● **Exercise instructions**: Repeat every record below exactly, but leave out any pictures.

►

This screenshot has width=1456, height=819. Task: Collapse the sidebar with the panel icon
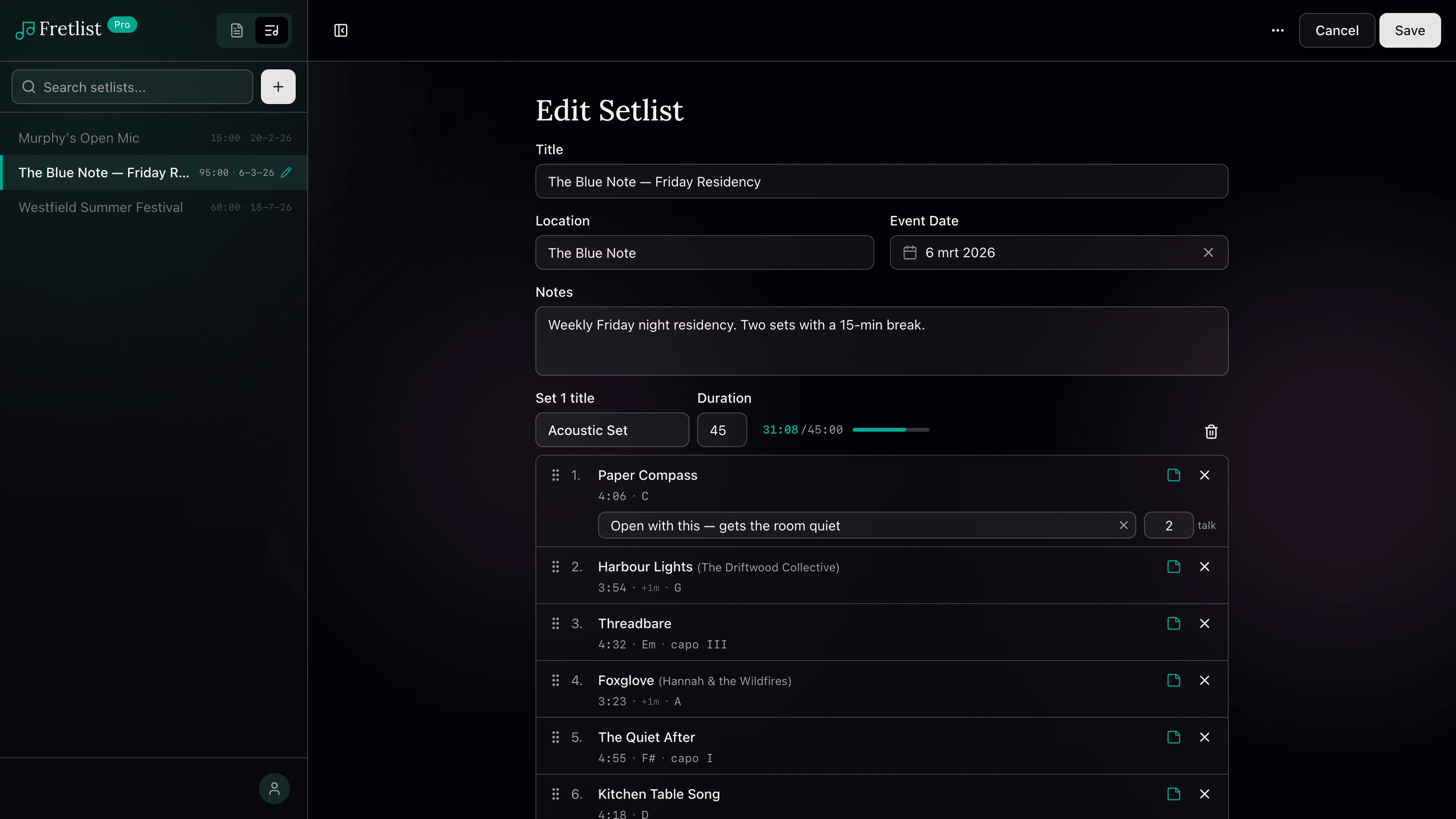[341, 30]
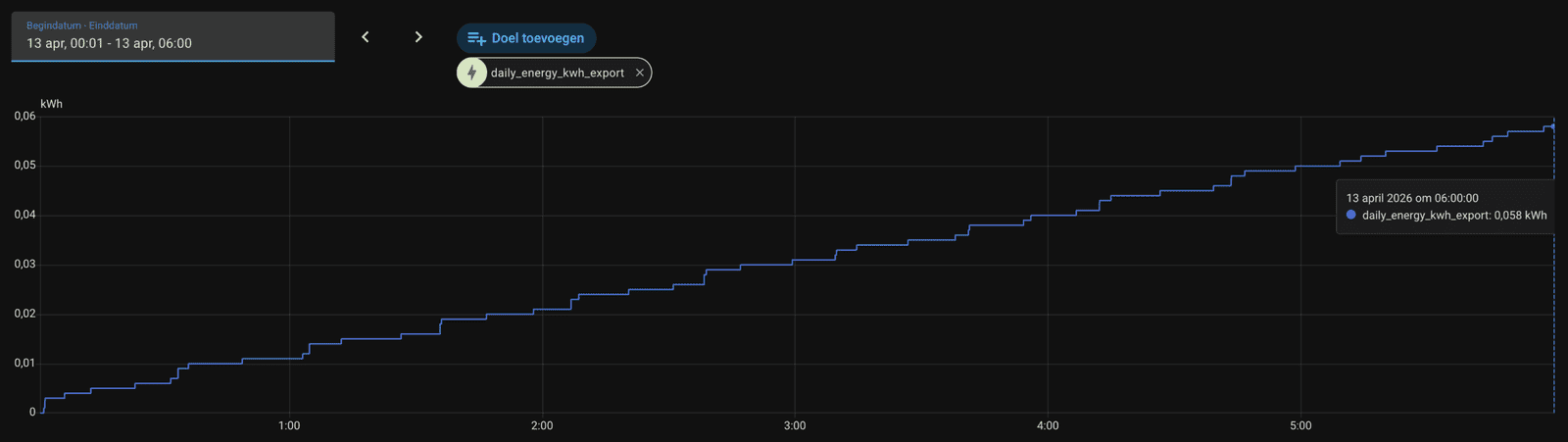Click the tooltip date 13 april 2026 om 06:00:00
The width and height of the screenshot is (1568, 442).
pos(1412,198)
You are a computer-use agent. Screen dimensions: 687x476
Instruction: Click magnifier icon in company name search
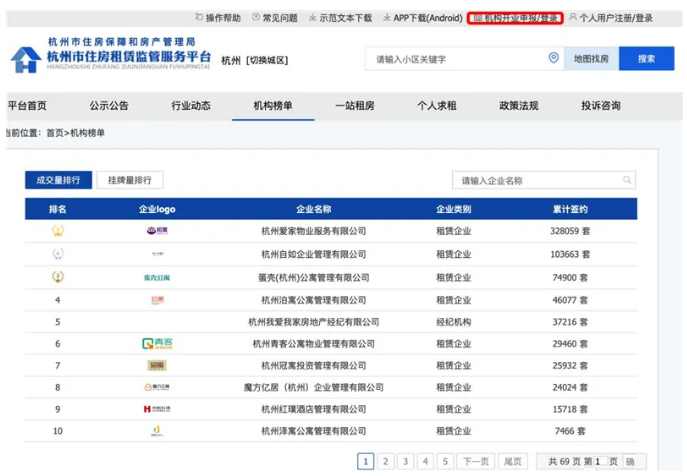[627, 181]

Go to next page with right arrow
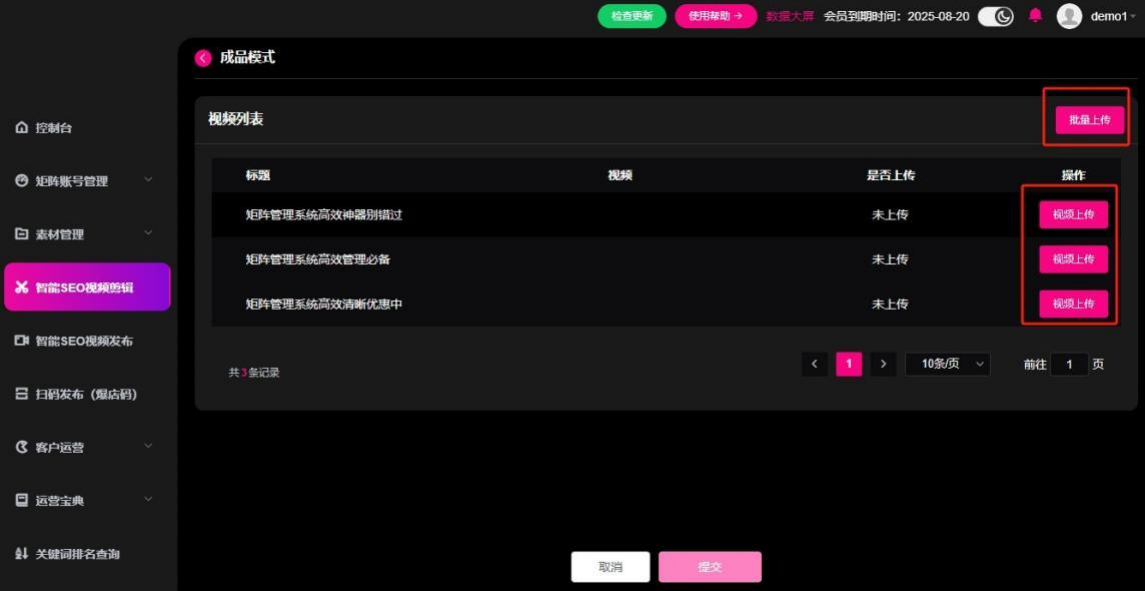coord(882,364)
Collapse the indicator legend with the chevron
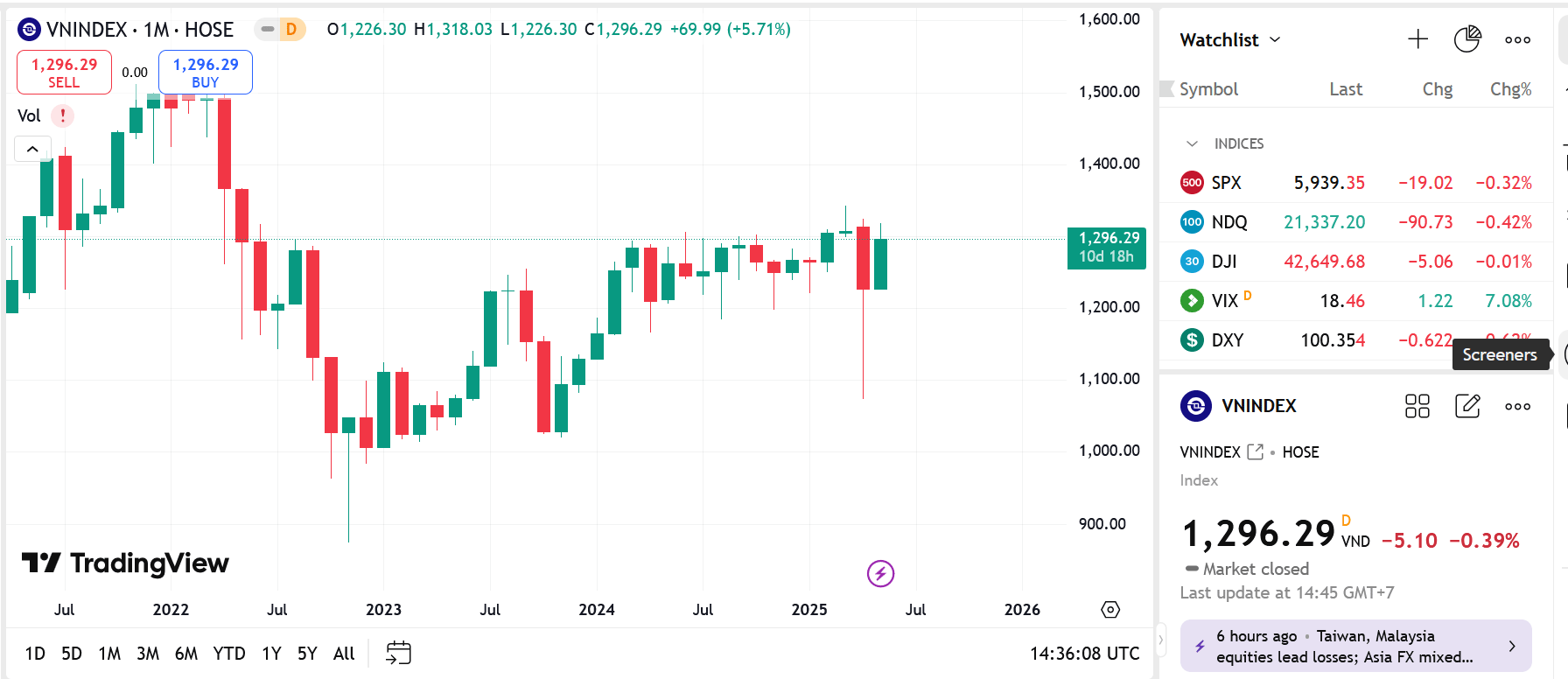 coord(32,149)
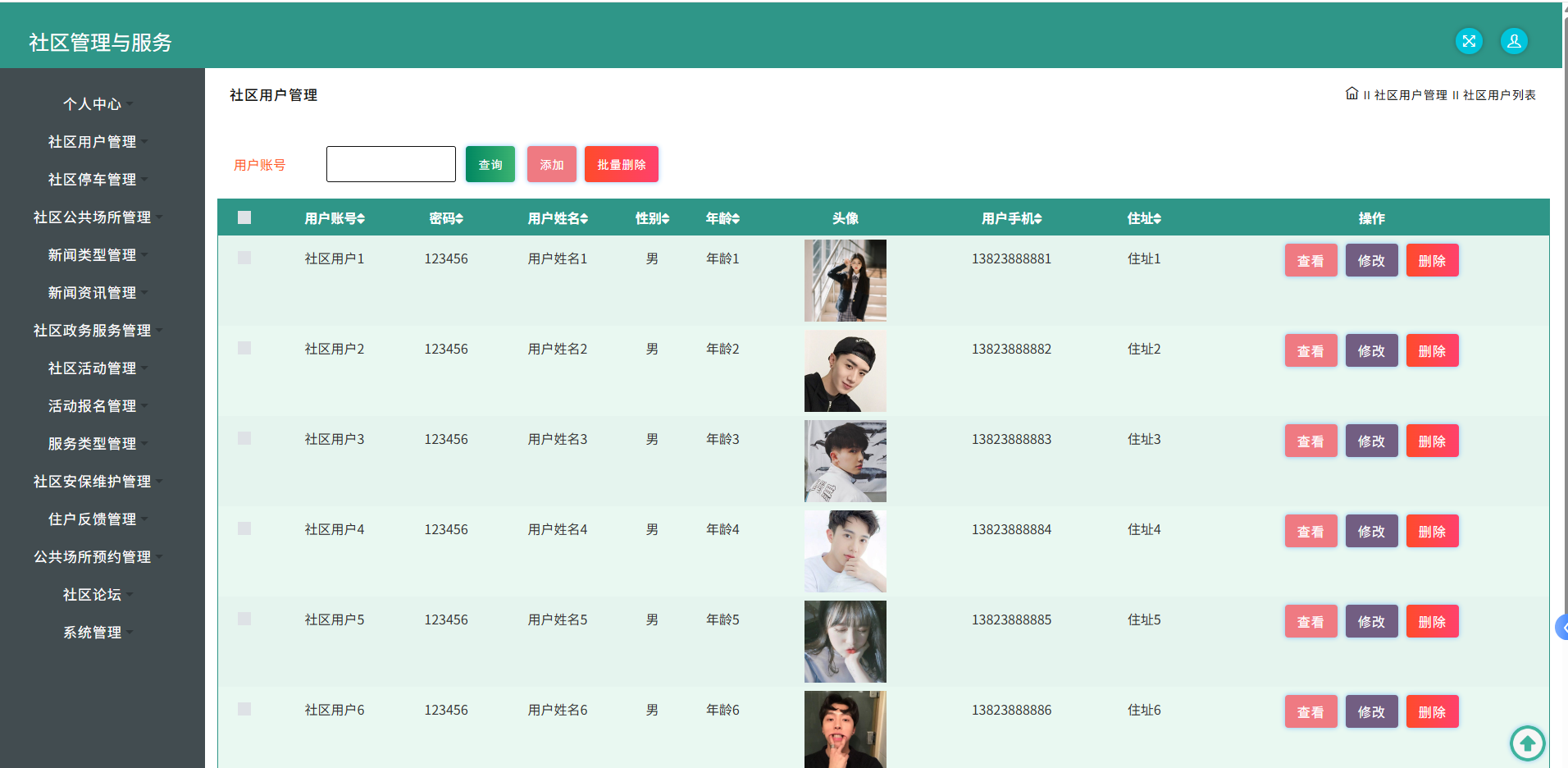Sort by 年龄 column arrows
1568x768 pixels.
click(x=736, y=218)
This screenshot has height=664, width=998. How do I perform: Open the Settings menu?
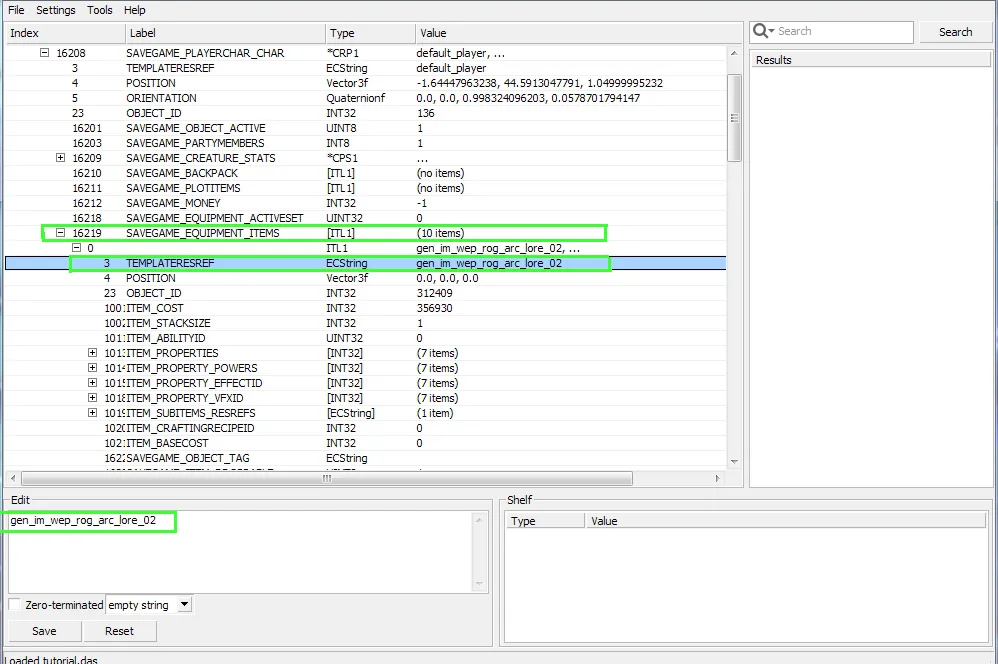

◄

● **Result below**:
This screenshot has width=1456, height=819. Task: Collapse the sidebar with the panel icon
[341, 30]
Click the tooltip date 13 april 2026 om 06:00:00
The width and height of the screenshot is (1568, 442).
pos(1412,198)
You are a computer-use agent. Screen dimensions: 687x476
Instruction: Click magnifier icon in company name search
[627, 181]

Go to next page with right arrow
coord(882,364)
Collapse the indicator legend with the chevron
 coord(32,149)
Sort by 年龄 column arrows
1568x768 pixels.
click(x=736, y=218)
This screenshot has height=664, width=998. How do I perform: Open the Settings menu?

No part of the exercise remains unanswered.